Прохладный покой и безмятежность Герцога, будто невидимые внимательные пальцы, расслабили некий незримый корсет на мне, и я вдруг исполнилась такой игривой веселости, что готова была забраться к нему на колени, как в детстве к отцу. Щетина, которую я уже научилась молниеносно отращивать в присутствии Шальмо, втянулась мне под кожу, и я, осмелев, поделилась с медаром Эганом своим восторгом от Рассветной Песни. То, что происходило сразу после, я постаралась целиком выпихнуть из головы. Не хватало мне поучений – или, еще хуже, жалости.

– Похвально, похвально. У вас все получается, как я посмотрю, меда Ирма. – Вот этого, простого и лаконичного ободрения мне как раз и хотелось, но я рано обрадовалась. – Однако я склонен подробнее обсудить вашу последнюю великосветскую беседу с медаром Шальмо, а также выводы, которые вы сделали из созерцания маленькой водяной феерии пол-аэна тому назад.

Я оторвала от лица льняную салфетку: казалось, она того или гляди затлеет, так горели у меня щеки. Никогда еще столь сосредоточенно я не созерцала узор на столовом фарфоре.

– Да, фион Герцог, разумеется… Извините, фион Герцог.

Последняя моя фраза утонула во всеобщем веселье.

«Они здесь неприятно много хохочут», – подумалось мне, и всем немедля стало еще смешнее.

– Меда Ирма… – Лидан едва мог говорить сквозь смех. – Ваше присутствие… ваше присутствие – неоценимый подарок в этом скучнейшем из замков!

– Не обращайте на них внимания, сокровище вы наше… Это все – совершенно любя!.. – добавила Ануджна, сверкнув всеми своими белоснежными зубами.

– Избыточный смех во время трапезы вредит пищеварению. – Слова Герцога немедленно утихомирили учеников, но лесной пожар их веселья все еще потрескивал сучьями – все продолжали хихикать исподтишка. – Не смущайтесь и не сердитесь на них, милая Ирма… Терпение, фионы, – и кое-кто из вас, весельчаков, еще отведает ее перца, помяните мое слово. – Медар Эган обвел стол лукавым взглядом.

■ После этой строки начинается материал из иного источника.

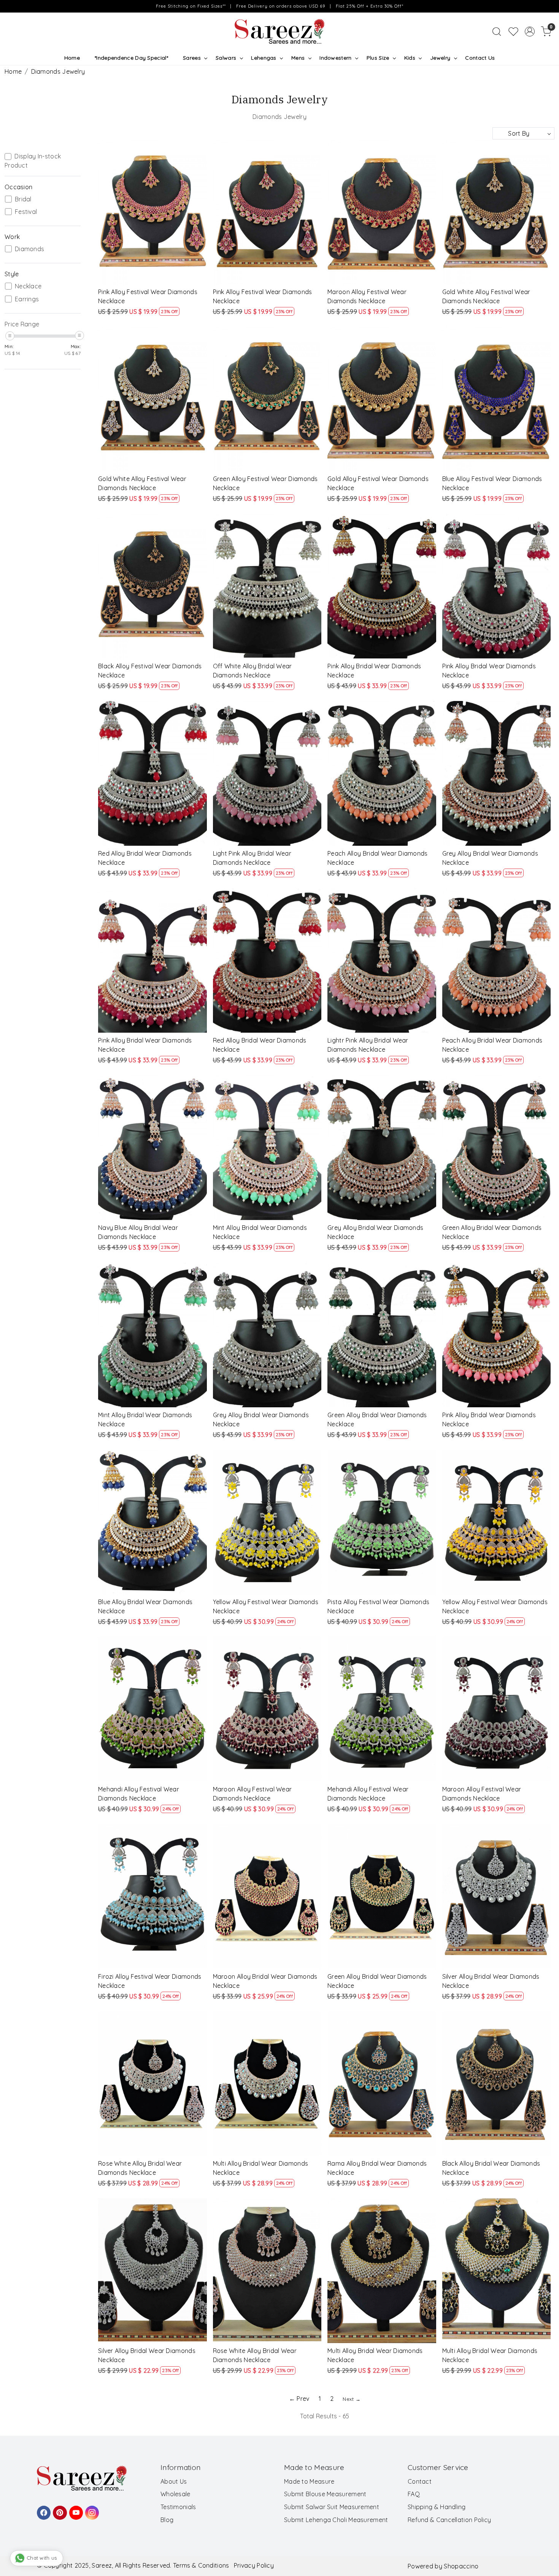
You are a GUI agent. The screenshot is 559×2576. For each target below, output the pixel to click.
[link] (496, 31)
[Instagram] (91, 2509)
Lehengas (263, 57)
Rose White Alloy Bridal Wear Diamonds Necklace (140, 2168)
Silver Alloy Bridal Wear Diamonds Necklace (491, 1981)
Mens (298, 57)
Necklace (28, 286)
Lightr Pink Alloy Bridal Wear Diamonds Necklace (367, 1044)
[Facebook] (42, 2509)
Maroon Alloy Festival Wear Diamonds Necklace (367, 296)
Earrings (27, 299)
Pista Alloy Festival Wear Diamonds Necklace (378, 1606)
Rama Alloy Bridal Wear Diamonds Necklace (377, 2168)
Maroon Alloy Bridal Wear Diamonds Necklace (265, 1981)
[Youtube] (75, 2509)
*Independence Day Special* (131, 57)
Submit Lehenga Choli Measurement (336, 2520)
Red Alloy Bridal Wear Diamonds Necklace (145, 858)
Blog (166, 2520)
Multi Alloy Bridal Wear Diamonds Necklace (260, 2168)
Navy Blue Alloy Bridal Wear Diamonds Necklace (138, 1232)
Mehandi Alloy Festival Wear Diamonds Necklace (138, 1793)
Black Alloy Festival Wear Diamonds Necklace (150, 670)
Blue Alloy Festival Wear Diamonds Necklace (492, 483)
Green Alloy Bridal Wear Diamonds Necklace (492, 1232)
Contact (420, 2481)
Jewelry (440, 57)
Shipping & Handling (437, 2507)
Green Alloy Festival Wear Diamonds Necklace (265, 483)
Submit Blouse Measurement (325, 2494)
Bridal (23, 199)
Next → (351, 2399)
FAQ (414, 2494)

На ком он дольше задержался, не возьмусь сказать, но, кажется, я все-таки успела заметить.

Когда все поднялись из-за стола, я попыталась улизнуть потихоньку вместе с дамами, но то была наивная неумелая попытка увернуться от неизбежного. Герцог позволил мне дойти до самых дверей – и совершенно спокойно окликнул меня:

– Вы обещали мне разговор, меда Ирма. – Я замерла как вкопанная. – Только не повторяйте вашего «извините, фион Герцог», м?

– Да, фион Герцог…

За моей спиной закрылась дверь, но я все-таки расслышала, как прыснул несносный Шальмо.

Глава 16

– Расскажите же мне, что такого случилось с вами, пока Шальмо… э-э… выказывал вам знаки внимания нынче утром в аэнао?

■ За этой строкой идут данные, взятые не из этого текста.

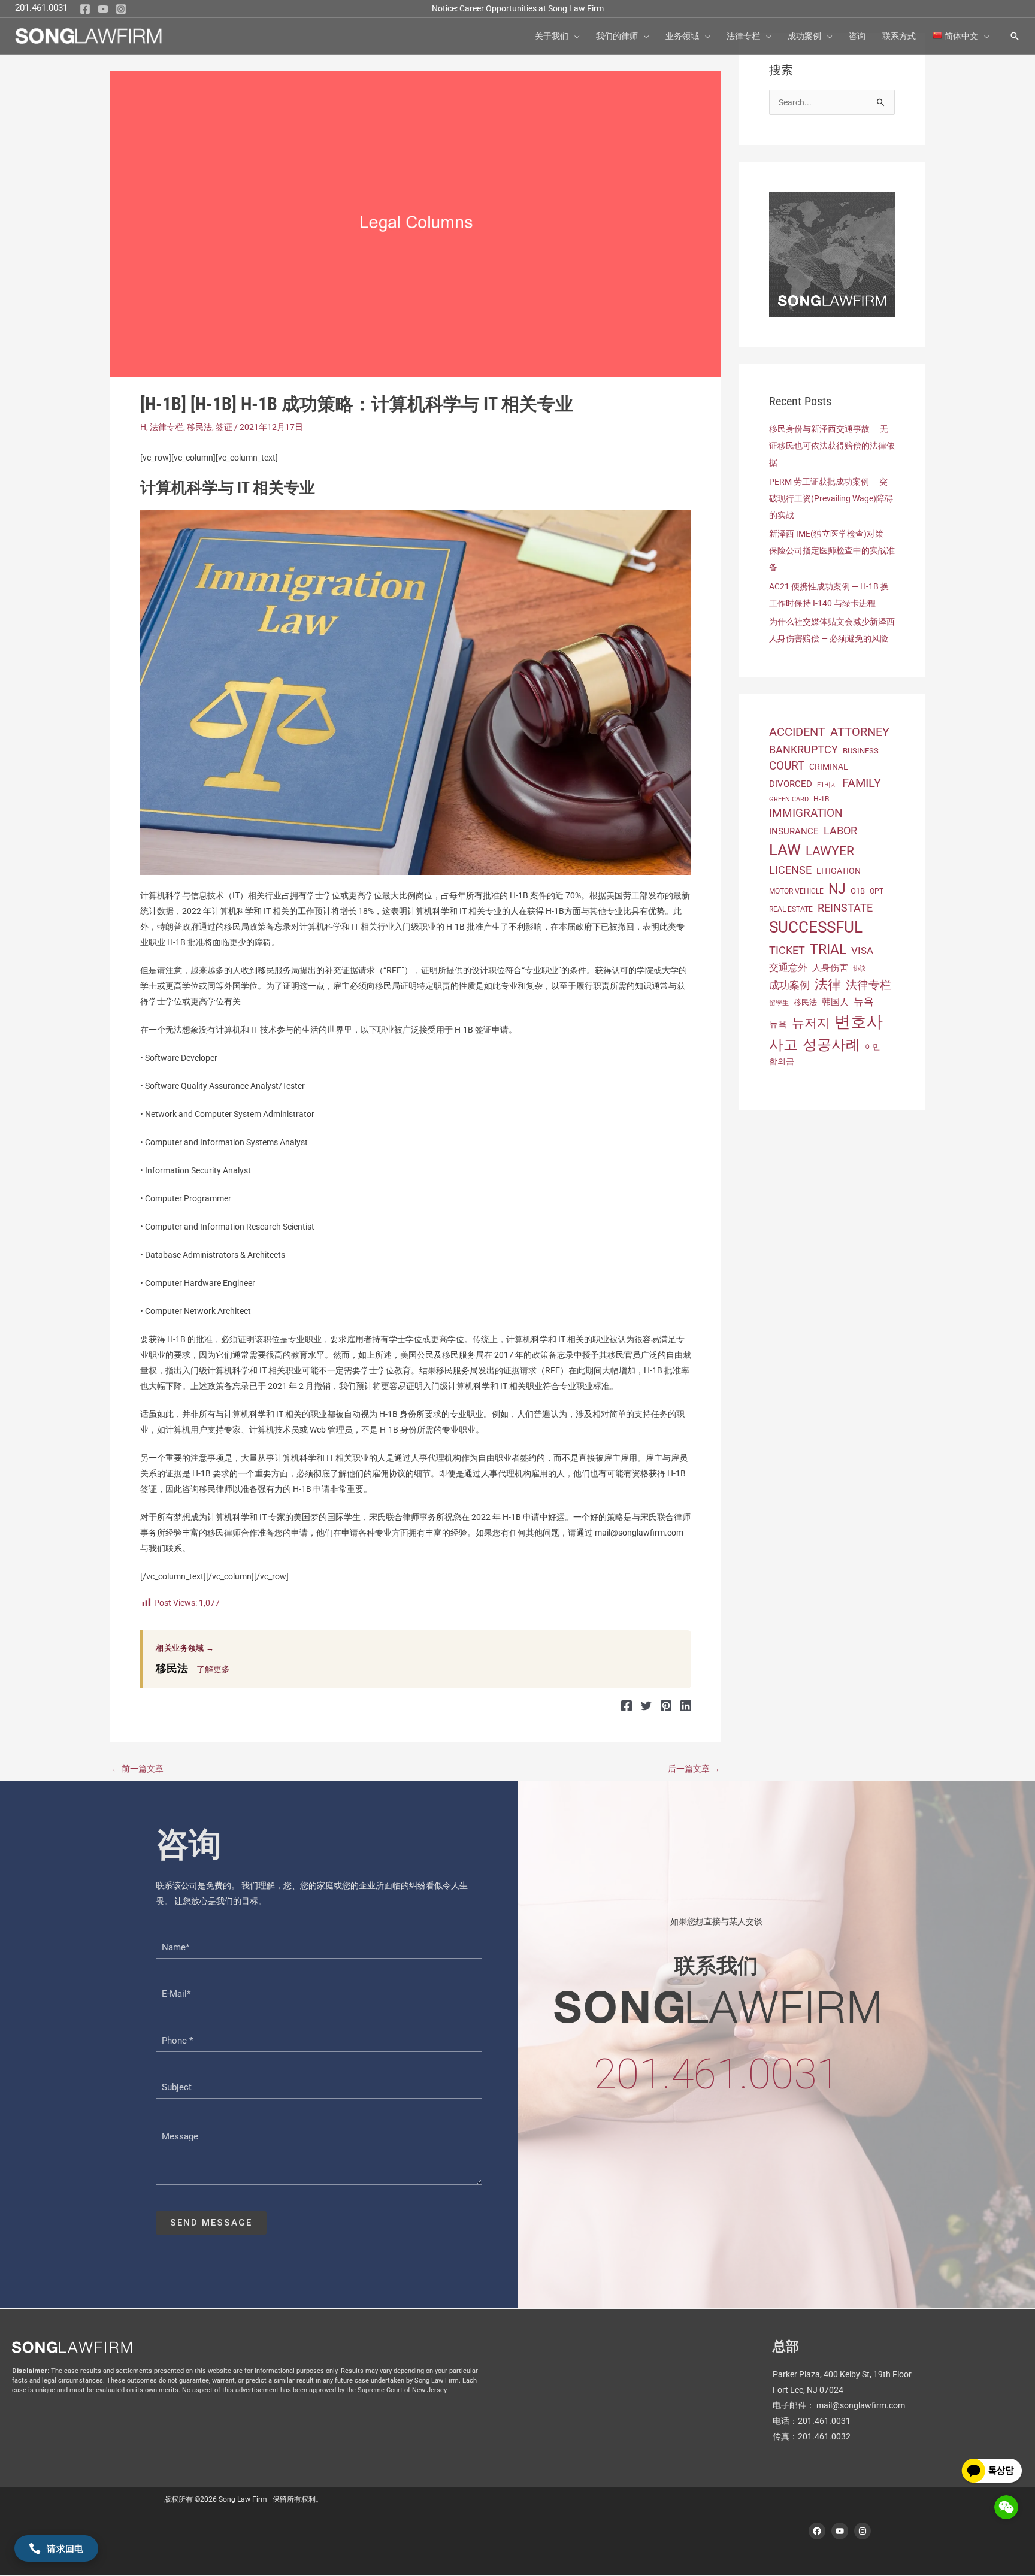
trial (828, 949)
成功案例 (789, 985)
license (790, 870)
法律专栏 (166, 427)
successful (815, 927)
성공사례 (831, 1044)
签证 (224, 427)
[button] (573, 36)
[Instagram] (121, 9)
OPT (876, 891)
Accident (797, 732)
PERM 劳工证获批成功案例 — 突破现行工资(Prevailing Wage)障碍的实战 (831, 498)
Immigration (806, 813)
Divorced (790, 784)
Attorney (859, 732)
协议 (859, 969)
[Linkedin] (685, 1705)
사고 (783, 1044)
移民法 (199, 427)
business (861, 750)
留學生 (779, 1003)
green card (789, 799)
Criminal (828, 766)
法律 (828, 984)
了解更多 (213, 1669)
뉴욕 (864, 1001)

Ну вот, опять я смущаюсь и робею перед этим человеком. Нашу гадкую перепалку с вамейном он изволит именовать «знаками внимания»? Что, Рид Великий, он имеет в виду?

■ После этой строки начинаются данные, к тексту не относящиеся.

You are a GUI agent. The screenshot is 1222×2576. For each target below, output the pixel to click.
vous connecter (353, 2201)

– Прошу простить меня, фион Герцог, быть может, вы неверно осведомлены, но Шальмо меня очень огорчил – оскорбил совершенно ни за что и прилюдно.

– Нет-нет, я не сомневаюсь в достоверности того, что услышал о сегодняшнем утре. Позвольте заметить вам, драгоценная фиона, что это вы неверно осведомлены о произошедшем.

Последняя фраза окончательно загнала меня в тупик. Я воззрилась на Герцога, ожидая дальнейших объяснений.

– Предлагаю вам взглянуть на случившееся с другой галереи. Вообразите, если бы Шальмо произнес свою тираду не на фернском, а на родном вамейнском. Каково бы вам было?

Я послушно представила себе такой разговор и ответила:

– Вероятно, ничего особенного я бы не почувствовала. Я бы, конечно, решила, что он чем-то раздражен и насмешничает надо мной, но меня бы это почти не тронуло.

– Именно. Громовые раскаты над крышей бессловесны и невнятны человеческому уху – не таят ли они в себе угрозу бури?

– Разумеется, да.

– Но вам не приходит в голову оскорбляться, заслышав гром, не так ли?

– Нет. Гром же обращается не ко мне лично, а Шальмо… Ну и потом – я все-таки в своем уме… Простите за резкость, Герцог.

– Не стоит извинений. Шальмо, предположим, тоже обращался не совсем к вам. Получается, что, обидевшись на Шальмо, вы были, как сами изволили выразиться, не в своем уме?

Услышь я эдакое от кого-нибудь еще – вспылила бы. Но уже вплыла в предложенный поток и, кажется, впереди замаячили берега понимания. Помедлив, я ответила:

– В некотором роде так. А к кому же еще он обращался, если не ко мне? И да – мне приходилось замечать, что гнев сужает мой мир до размеров амбразуры, в которую видно только моего обидчика, и я могу только целиться по нему, не размышляя… Словно теряю рассудок.

– Замечательная наблюдательность, меда Ирма. Теперь посмотрите пристально. Лишь хрупкий налет знания фернского – о, не вспыхивайте так, Ирма, ваше умение изъясняться и писать стихи не имеет в данном случае никакого значения – отравил чистые воды вашего сознания. Потому что вы якобы поняли, что и кому сказал Шальмо. На самом же деле своего ума у вас в тот момент не было нисколько. Потому что иначе вы бы отнеслись к тому, что наговорил вам наш общий друг, как к грому за окнами. То, что заставило вас гневаться и позднее проливать слезы, – не от вашего ума.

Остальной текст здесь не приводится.